Secousses telluriques dans le monde politique : vers une scission de la droite entre conservateurs et progressistes ?

Les Républicains (LR) doivent tenir, mardi, un bureau politique au cours duquel l’exclusion des « constructifs » sera au menu. Le trio qui conduit la danse, Bernard Accoyer, Laurent Wauquiez et Eric Ciotti, auxquels s'ajoute le président de groupe parlementaire François Jacob, ont bien en tête l'objectif d'épurer le parti. Afin d'arriver à l'automne en condition pour élire un président et une nouvelle direction en odeur d'orthodoxie. Outre les membres LR qui ont intégré le gouvernement, ce sont les 12 députes qui ont constitué, avec 18 UDI, un groupe parlementaire distinct, celui des "constructifs", qui devraient monter dans la charrette pour aller à la décapitation.

Mais "en même temps" (l’expression chère à Emmanuel Macron va rester le hit-parade pour longtemps) le président de l’UDI, Jean-Christophe Lagarde, a fait part, ce dimanche 9 juillet, de son souhait de créer un nouveau parti politique « d’ici l’automne », avec les membres du parti Les Républicains (LR) dits « constructifs ».
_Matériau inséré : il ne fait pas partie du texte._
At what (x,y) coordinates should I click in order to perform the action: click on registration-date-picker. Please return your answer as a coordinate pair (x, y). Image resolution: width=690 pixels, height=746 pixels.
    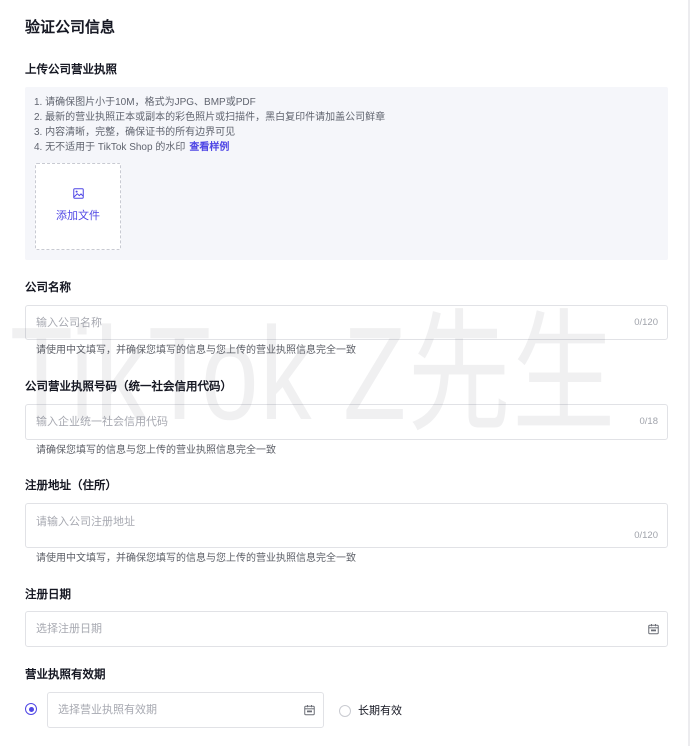
    Looking at the image, I should click on (346, 629).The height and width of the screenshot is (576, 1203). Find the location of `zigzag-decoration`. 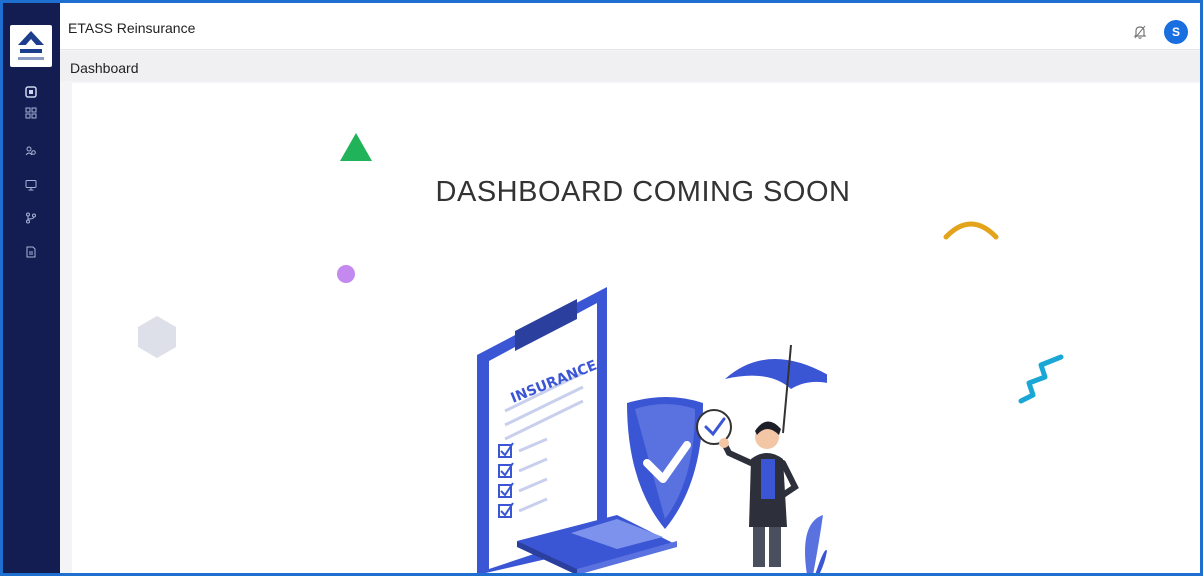

zigzag-decoration is located at coordinates (1041, 379).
« Avec ceux-là, nous pouvons construire un grand mouvement de centre et de droite progressiste. Un groupe parlementaire, ça a forcément vocation à trouver un débouché politique », a-t-il déclaré.

Mais Jean-Christophe Lagarde ne veut pas en rester là : le maire de Nancy, Laurent Hénart, cinq présidents du Parti Radical qui font déjà parti de l’UDI, le maire de Nice, Christian Estrosi, et de Toulouse, Jean-Luc Moudenc, mais aussi des présidents de conseils départementaux pourraient y trouver leur place.
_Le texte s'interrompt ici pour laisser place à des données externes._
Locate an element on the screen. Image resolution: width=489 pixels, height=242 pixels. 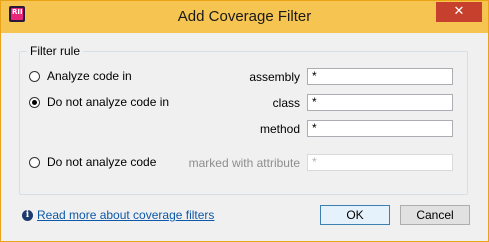
attribute-input: * is located at coordinates (380, 162).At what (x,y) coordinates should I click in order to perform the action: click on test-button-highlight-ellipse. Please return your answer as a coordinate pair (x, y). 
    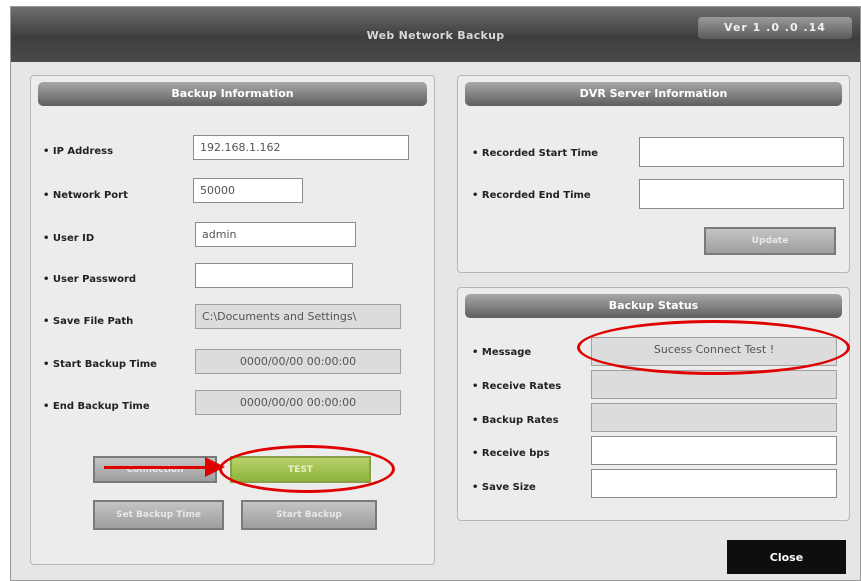
    Looking at the image, I should click on (307, 469).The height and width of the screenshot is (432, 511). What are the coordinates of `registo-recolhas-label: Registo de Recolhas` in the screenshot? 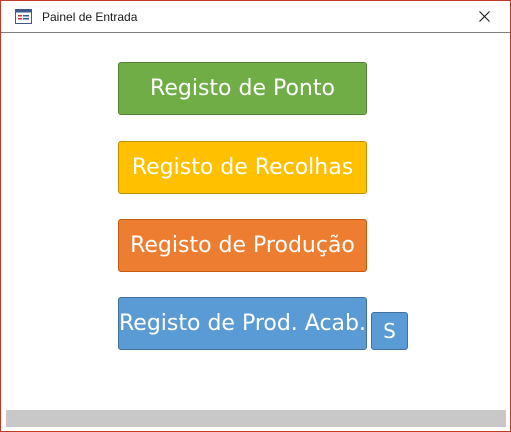 It's located at (242, 167).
Et pourquoi pas Valérie Pécresse, présidente de la Région Ile-de-France et Xavier Bertrand, président de la Région Hauts-de-France, partisan d’une droite plus traditionnelle ?

La dérive droitière et FN-compatible de LR risque de se télescoper une droite macro-compatible qui reste inflexible sur le principe du front républicain ?
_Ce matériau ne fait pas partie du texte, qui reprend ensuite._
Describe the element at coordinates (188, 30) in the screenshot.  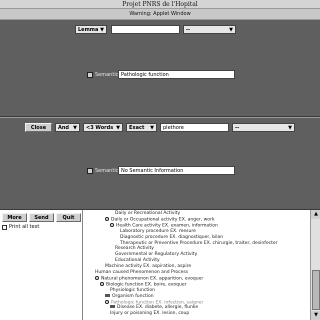
I see `right-dropdown-top-value: --` at that location.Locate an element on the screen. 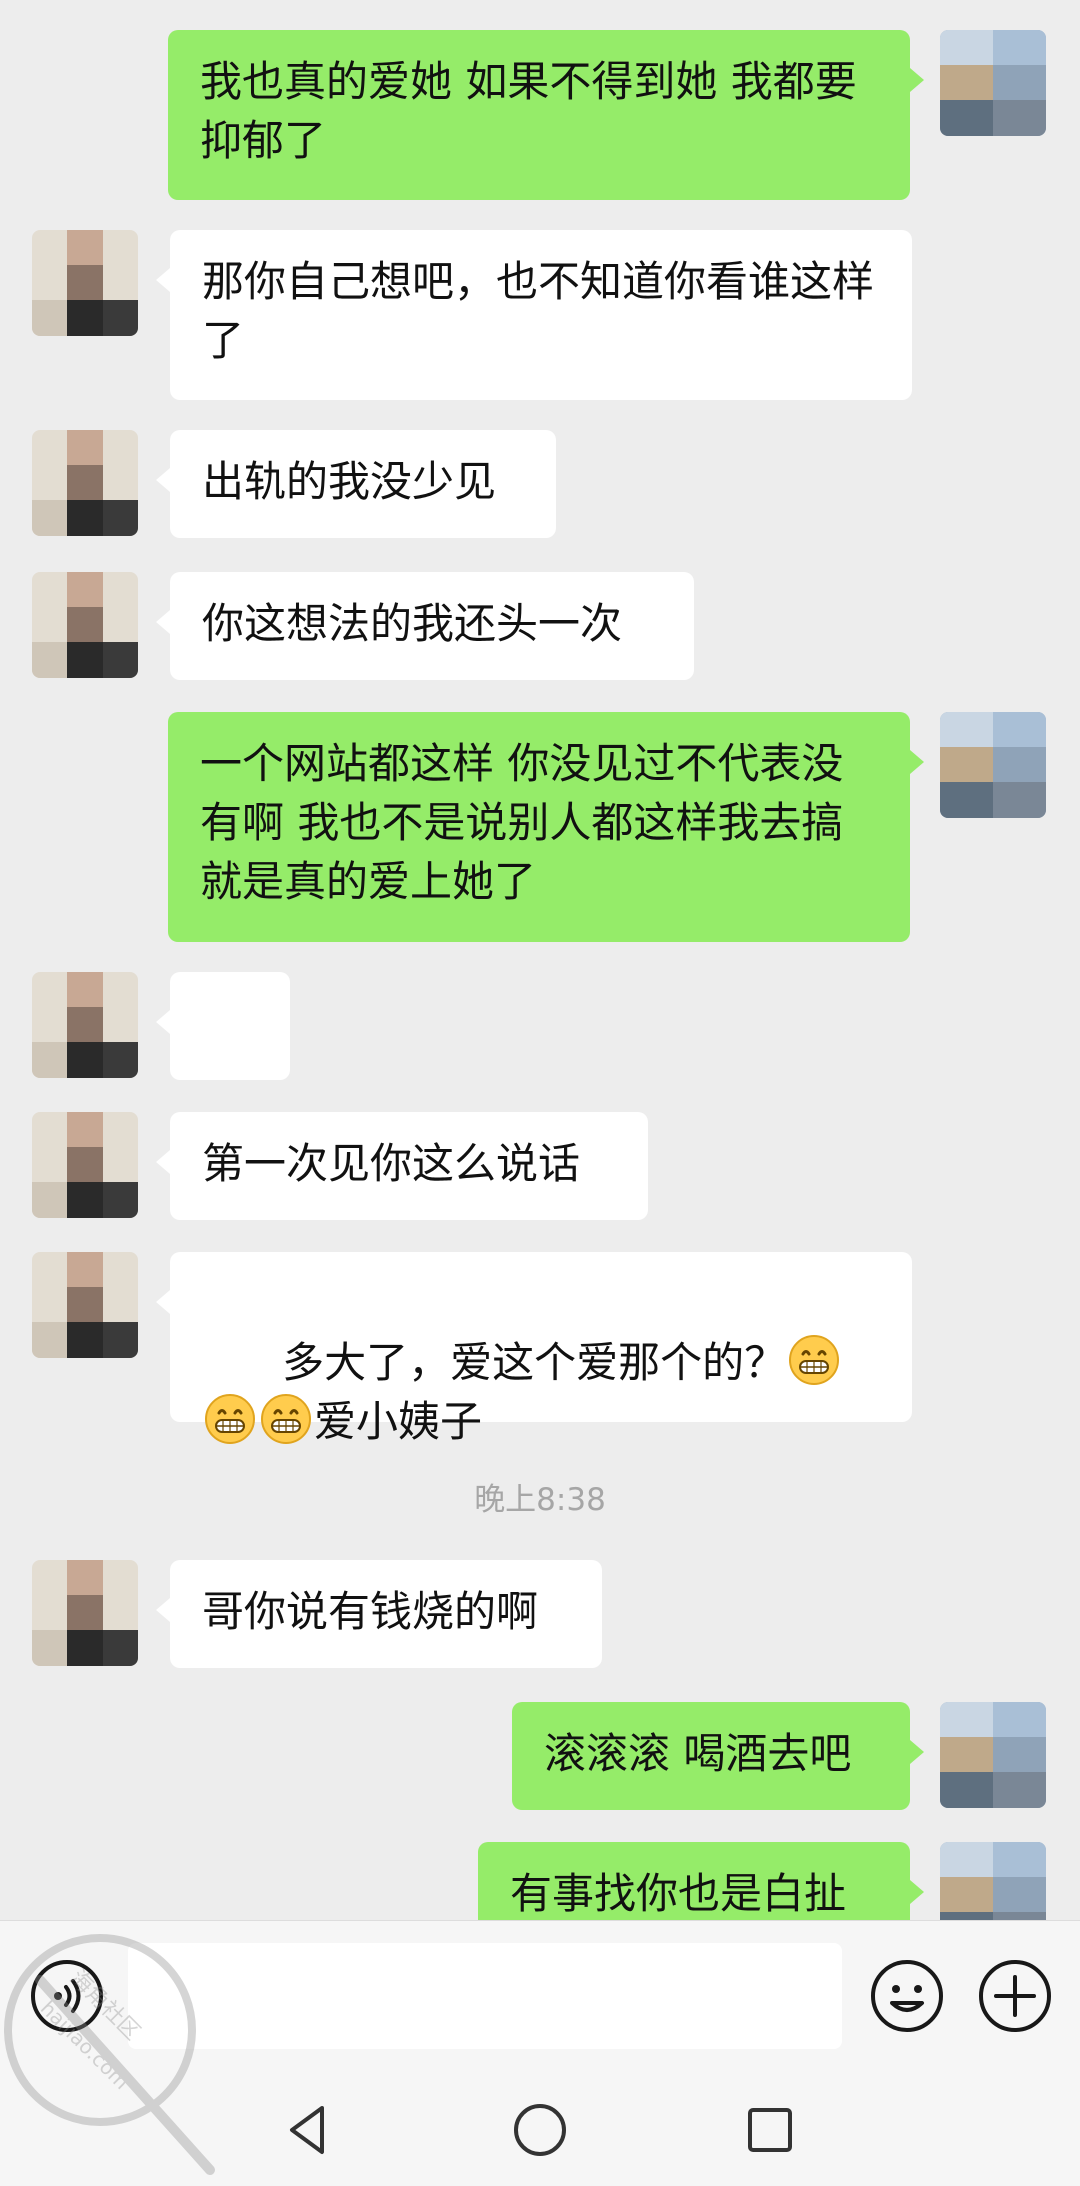  message-text: 爱小姨子 is located at coordinates (398, 1422).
Les Républicains, après la double défaite à la présidentielle et aux législatives, ont commencé des "ateliers de rénovation". Commencer par une scission ne semble pas le meilleur viatique pour les succès futurs !

L’automne, c’est la saison pendant laquelle les feuilles tombent... et dans ce cas des choix devront être fait par les uns et les autres.

Reste à imaginé les conséquences au niveau territorial où les alliés d’un temps se partagent les postes de responsabilité et le pouvoir qui va avec.